Auch Julie und Petr suchen eine Wohnung, das Geschäftsgebaren der Konditorei jedoch halten sie für moralisch fragwürdig. Petr glaubt sogar, es handele sich um ein Verbrechen und benachrichtigt die Polizei, den Staatsanwalt und den Herrn Abgeordneten. Doch wie sich herausstellt, hat auch die Polizei schon eine Wohnung in Auftrag, der Staatsanwalt gehört zur Genossenschaft und der Herr Abgeordnete hat sie sogar gegründet – was tut man nicht zum Wohle der kommenden Generationen. Für Petr, der seine Wut über die Verlogenheit der Gesellschaft nun öffentlich macht, hat man allerdings Verständnis: man ehrt ihn als Mahner, entfernt ihn und macht dann weiter wie gehabt.
Ivan Klímas zuckerböse Satire „Konditorei Myriam“ ist zur Zeit des „Prager Frühlings“ entstanden – einer Zeit, als Klíma Leitender Redakteur der Zeitschrift „Literárni noviny“ war und sich vehement für Reformen einsetzte.

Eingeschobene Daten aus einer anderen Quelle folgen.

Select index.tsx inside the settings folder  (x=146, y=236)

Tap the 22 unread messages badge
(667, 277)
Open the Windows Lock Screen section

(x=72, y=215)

Doch ist es mit Reformversprechen wie mit vergifteten Marzipanpilzen – sie sind zu süß, um bekömmlich zu sein. Und so hat Klíma mit „Konditorei Myriam“ dieser Reform und auch allen anderen Reformen, mit denen eine machtversessene Polit-Elite das Volk mittels scheinbarer Mildtätigkeiten hintergeht, ein finsteres und zugleich ätzend komisches Mahnmal gesetzt.